Start of Provided material
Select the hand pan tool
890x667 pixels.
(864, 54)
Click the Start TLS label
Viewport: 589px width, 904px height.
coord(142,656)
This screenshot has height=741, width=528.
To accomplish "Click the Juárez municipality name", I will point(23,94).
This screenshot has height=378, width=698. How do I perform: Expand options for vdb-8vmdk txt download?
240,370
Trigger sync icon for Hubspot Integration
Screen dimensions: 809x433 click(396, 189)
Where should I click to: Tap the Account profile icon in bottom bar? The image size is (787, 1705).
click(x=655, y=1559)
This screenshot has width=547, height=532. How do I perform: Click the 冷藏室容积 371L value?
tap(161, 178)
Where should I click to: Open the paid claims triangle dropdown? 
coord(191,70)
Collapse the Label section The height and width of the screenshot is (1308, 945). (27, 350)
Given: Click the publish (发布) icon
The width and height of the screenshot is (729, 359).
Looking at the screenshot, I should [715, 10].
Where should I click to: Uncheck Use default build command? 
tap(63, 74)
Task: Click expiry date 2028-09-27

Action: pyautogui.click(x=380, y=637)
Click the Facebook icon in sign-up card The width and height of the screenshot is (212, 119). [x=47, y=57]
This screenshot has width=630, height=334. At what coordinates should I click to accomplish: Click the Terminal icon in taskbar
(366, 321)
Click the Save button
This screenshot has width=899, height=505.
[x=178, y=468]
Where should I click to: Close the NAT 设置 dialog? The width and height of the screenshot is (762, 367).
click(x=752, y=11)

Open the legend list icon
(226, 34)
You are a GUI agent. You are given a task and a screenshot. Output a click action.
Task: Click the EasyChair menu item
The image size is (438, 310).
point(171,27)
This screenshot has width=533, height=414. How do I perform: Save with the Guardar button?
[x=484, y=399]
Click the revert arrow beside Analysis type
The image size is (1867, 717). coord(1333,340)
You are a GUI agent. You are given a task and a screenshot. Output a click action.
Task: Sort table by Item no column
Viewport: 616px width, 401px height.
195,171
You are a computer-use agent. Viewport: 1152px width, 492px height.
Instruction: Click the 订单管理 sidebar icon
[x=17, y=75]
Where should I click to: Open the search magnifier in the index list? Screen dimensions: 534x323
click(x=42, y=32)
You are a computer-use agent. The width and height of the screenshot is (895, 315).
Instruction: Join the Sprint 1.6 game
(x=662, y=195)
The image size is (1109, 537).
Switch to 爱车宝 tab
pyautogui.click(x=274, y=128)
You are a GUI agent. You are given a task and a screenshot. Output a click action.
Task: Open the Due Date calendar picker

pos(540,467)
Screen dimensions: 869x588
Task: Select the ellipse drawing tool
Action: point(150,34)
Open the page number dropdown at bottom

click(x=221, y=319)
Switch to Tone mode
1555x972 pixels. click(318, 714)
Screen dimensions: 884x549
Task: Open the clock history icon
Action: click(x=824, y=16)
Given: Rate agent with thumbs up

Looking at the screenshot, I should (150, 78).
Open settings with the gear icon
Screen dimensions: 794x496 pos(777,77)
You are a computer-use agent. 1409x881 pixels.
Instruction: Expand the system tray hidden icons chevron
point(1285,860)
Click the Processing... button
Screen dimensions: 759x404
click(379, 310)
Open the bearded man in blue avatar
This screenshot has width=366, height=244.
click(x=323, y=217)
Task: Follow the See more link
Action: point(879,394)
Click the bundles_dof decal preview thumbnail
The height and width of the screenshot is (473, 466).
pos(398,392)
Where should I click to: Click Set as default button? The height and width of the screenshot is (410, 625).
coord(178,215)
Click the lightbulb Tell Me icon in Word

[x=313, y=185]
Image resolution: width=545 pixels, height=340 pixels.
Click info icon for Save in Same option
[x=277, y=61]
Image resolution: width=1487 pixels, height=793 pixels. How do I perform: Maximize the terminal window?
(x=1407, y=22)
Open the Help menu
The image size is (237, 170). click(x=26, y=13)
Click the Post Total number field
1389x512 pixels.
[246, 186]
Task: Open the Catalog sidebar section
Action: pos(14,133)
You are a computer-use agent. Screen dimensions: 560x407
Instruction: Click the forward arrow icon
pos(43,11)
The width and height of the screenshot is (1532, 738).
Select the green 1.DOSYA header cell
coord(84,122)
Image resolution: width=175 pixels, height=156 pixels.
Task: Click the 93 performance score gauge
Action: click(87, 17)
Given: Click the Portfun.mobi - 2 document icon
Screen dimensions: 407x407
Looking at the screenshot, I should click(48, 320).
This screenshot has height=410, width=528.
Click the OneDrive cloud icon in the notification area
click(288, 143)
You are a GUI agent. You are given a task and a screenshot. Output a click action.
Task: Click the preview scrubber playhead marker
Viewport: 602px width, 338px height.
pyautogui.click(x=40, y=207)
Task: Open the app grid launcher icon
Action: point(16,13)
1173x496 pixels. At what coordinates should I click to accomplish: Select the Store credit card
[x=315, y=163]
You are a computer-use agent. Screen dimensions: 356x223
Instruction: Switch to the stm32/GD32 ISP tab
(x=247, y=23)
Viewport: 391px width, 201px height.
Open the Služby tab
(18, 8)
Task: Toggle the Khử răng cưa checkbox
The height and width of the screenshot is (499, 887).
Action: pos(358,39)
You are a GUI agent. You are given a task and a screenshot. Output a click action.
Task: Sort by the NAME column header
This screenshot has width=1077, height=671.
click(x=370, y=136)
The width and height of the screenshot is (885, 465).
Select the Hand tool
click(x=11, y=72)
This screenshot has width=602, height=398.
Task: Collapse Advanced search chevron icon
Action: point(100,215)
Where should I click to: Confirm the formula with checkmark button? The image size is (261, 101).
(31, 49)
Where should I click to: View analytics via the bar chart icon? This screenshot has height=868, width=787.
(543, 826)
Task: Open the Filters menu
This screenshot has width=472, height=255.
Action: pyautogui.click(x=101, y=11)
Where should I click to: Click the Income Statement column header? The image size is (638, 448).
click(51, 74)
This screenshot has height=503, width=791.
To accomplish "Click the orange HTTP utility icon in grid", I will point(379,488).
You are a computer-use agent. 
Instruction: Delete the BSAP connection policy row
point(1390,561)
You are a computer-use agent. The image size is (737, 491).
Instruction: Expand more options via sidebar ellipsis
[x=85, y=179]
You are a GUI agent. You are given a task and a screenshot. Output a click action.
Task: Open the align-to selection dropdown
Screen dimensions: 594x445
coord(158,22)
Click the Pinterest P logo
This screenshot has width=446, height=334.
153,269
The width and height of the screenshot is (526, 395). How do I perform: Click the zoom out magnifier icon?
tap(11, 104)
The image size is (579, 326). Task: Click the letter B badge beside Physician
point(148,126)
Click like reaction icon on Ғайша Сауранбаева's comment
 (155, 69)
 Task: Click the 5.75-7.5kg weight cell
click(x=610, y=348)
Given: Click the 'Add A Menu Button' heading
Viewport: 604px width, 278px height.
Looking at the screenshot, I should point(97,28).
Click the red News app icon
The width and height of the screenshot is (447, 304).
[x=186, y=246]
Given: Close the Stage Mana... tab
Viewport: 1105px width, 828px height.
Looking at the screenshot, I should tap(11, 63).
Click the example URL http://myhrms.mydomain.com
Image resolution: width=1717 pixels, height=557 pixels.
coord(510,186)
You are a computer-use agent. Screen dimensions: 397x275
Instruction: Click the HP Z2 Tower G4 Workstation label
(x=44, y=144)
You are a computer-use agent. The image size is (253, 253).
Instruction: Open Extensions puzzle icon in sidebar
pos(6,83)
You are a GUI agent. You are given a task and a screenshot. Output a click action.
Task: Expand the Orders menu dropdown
End of Provided material
▶ Exercise instructions
Each line of the listing is to be printed again, unchanged.

▶ Response to this exercise
Select the hand pan tool
890x667 pixels.
(864, 54)
Click the Start TLS label
Viewport: 589px width, 904px height.
coord(142,656)
This screenshot has height=741, width=528.
To accomplish "Click the Juárez municipality name", I will point(23,94).
This screenshot has height=378, width=698. How do I perform: Expand options for vdb-8vmdk txt download?
240,370
Trigger sync icon for Hubspot Integration
Screen dimensions: 809x433 click(396, 189)
Where should I click to: Tap the Account profile icon in bottom bar? The image size is (787, 1705).
click(x=655, y=1559)
This screenshot has width=547, height=532. How do I perform: Click the 冷藏室容积 371L value?
tap(161, 178)
Where should I click to: Open the paid claims triangle dropdown? 
coord(191,70)
Collapse the Label section The height and width of the screenshot is (1308, 945). (27, 350)
Given: Click the publish (发布) icon
The width and height of the screenshot is (729, 359).
Looking at the screenshot, I should [715, 10].
Where should I click to: Uncheck Use default build command? 
tap(63, 74)
Task: Click expiry date 2028-09-27

Action: pyautogui.click(x=380, y=637)
Click the Facebook icon in sign-up card The width and height of the screenshot is (212, 119). [x=47, y=57]
This screenshot has width=630, height=334. At what coordinates should I click to accomplish: Click the Terminal icon in taskbar
(366, 321)
Click the Save button
This screenshot has width=899, height=505.
[x=178, y=468]
Where should I click to: Close the NAT 设置 dialog? The width and height of the screenshot is (762, 367).
click(x=752, y=11)

Open the legend list icon
(226, 34)
You are a GUI agent. You are given a task and a screenshot. Output a click action.
Task: Click the EasyChair menu item
The image size is (438, 310).
point(171,27)
This screenshot has width=533, height=414. How do I perform: Save with the Guardar button?
[x=484, y=399]
Click the revert arrow beside Analysis type
The image size is (1867, 717). coord(1333,340)
You are a GUI agent. You are given a task and a screenshot. Output a click action.
Task: Sort table by Item no column
Viewport: 616px width, 401px height.
195,171
You are a computer-use agent. Viewport: 1152px width, 492px height.
Instruction: Click the 订单管理 sidebar icon
[x=17, y=75]
Where should I click to: Open the search magnifier in the index list? Screen dimensions: 534x323
click(x=42, y=32)
You are a computer-use agent. The width and height of the screenshot is (895, 315).
Instruction: Join the Sprint 1.6 game
(x=662, y=195)
The image size is (1109, 537).
Switch to 爱车宝 tab
pyautogui.click(x=274, y=128)
You are a GUI agent. You are given a task and a screenshot. Output a click action.
Task: Open the Due Date calendar picker

pos(540,467)
Screen dimensions: 869x588
Task: Select the ellipse drawing tool
Action: point(150,34)
Open the page number dropdown at bottom

click(x=221, y=319)
Switch to Tone mode
1555x972 pixels. click(318, 714)
Screen dimensions: 884x549
Task: Open the clock history icon
Action: click(x=824, y=16)
Given: Rate agent with thumbs up

Looking at the screenshot, I should (150, 78).
Open settings with the gear icon
Screen dimensions: 794x496 pos(777,77)
You are a computer-use agent. 1409x881 pixels.
Instruction: Expand the system tray hidden icons chevron
point(1285,860)
Click the Processing... button
Screen dimensions: 759x404
click(379, 310)
Open the bearded man in blue avatar
This screenshot has width=366, height=244.
click(x=323, y=217)
Task: Follow the See more link
Action: point(879,394)
Click the bundles_dof decal preview thumbnail
The height and width of the screenshot is (473, 466).
pos(398,392)
Where should I click to: Click Set as default button? The height and width of the screenshot is (410, 625).
coord(178,215)
Click the lightbulb Tell Me icon in Word

[x=313, y=185]
Image resolution: width=545 pixels, height=340 pixels.
Click info icon for Save in Same option
[x=277, y=61]
Image resolution: width=1487 pixels, height=793 pixels. How do I perform: Maximize the terminal window?
(x=1407, y=22)
Open the Help menu
The image size is (237, 170). click(x=26, y=13)
Click the Post Total number field
1389x512 pixels.
[246, 186]
Task: Open the Catalog sidebar section
Action: pos(14,133)
You are a computer-use agent. Screen dimensions: 560x407
Instruction: Click the forward arrow icon
pos(43,11)
The width and height of the screenshot is (1532, 738).
Select the green 1.DOSYA header cell
coord(84,122)
Image resolution: width=175 pixels, height=156 pixels.
Task: Click the 93 performance score gauge
Action: click(87, 17)
Given: Click the Portfun.mobi - 2 document icon
Screen dimensions: 407x407
Looking at the screenshot, I should click(48, 320).
This screenshot has height=410, width=528.
Click the OneDrive cloud icon in the notification area
click(288, 143)
You are a GUI agent. You are given a task and a screenshot. Output a click action.
Task: Click the preview scrubber playhead marker
Viewport: 602px width, 338px height.
pyautogui.click(x=40, y=207)
Task: Open the app grid launcher icon
Action: point(16,13)
1173x496 pixels. At what coordinates should I click to accomplish: Select the Store credit card
[x=315, y=163]
You are a computer-use agent. Screen dimensions: 356x223
Instruction: Switch to the stm32/GD32 ISP tab
(x=247, y=23)
Viewport: 391px width, 201px height.
Open the Služby tab
(18, 8)
Task: Toggle the Khử răng cưa checkbox
The height and width of the screenshot is (499, 887).
Action: pos(358,39)
You are a GUI agent. You are given a task and a screenshot. Output a click action.
Task: Sort by the NAME column header
This screenshot has width=1077, height=671.
click(x=370, y=136)
The width and height of the screenshot is (885, 465).
Select the Hand tool
click(x=11, y=72)
This screenshot has width=602, height=398.
Task: Collapse Advanced search chevron icon
Action: point(100,215)
Where should I click to: Confirm the formula with checkmark button? The image size is (261, 101).
(31, 49)
Where should I click to: View analytics via the bar chart icon? This screenshot has height=868, width=787.
(543, 826)
Task: Open the Filters menu
This screenshot has width=472, height=255.
Action: pyautogui.click(x=101, y=11)
Where should I click to: Click the Income Statement column header? The image size is (638, 448).
click(51, 74)
This screenshot has height=503, width=791.
To accomplish "Click the orange HTTP utility icon in grid", I will point(379,488).
You are a computer-use agent. 
Instruction: Delete the BSAP connection policy row
point(1390,561)
You are a computer-use agent. The image size is (737, 491).
Instruction: Expand more options via sidebar ellipsis
[x=85, y=179]
You are a GUI agent. You are given a task and a screenshot. Output a click action.
Task: Open the align-to selection dropdown
Screen dimensions: 594x445
coord(158,22)
Click the Pinterest P logo
This screenshot has width=446, height=334.
153,269
The width and height of the screenshot is (526, 395). How do I perform: Click the zoom out magnifier icon?
tap(11, 104)
The image size is (579, 326). Task: Click the letter B badge beside Physician
point(148,126)
Click like reaction icon on Ғайша Сауранбаева's comment
 (155, 69)
 Task: Click the 5.75-7.5kg weight cell
click(x=610, y=348)
Given: Click the 'Add A Menu Button' heading
Viewport: 604px width, 278px height.
Looking at the screenshot, I should point(97,28).
Click the red News app icon
The width and height of the screenshot is (447, 304).
[x=186, y=246]
Given: Close the Stage Mana... tab
Viewport: 1105px width, 828px height.
Looking at the screenshot, I should tap(11, 63).
Click the example URL http://myhrms.mydomain.com
Image resolution: width=1717 pixels, height=557 pixels.
coord(510,186)
You are a computer-use agent. Screen dimensions: 397x275
Instruction: Click the HP Z2 Tower G4 Workstation label
(x=44, y=144)
You are a computer-use agent. The image size is (253, 253).
Instruction: Open Extensions puzzle icon in sidebar
pos(6,83)
You are a GUI agent. You are given a task and a screenshot. Output a click action.
Task: Expand the Orders menu dropdown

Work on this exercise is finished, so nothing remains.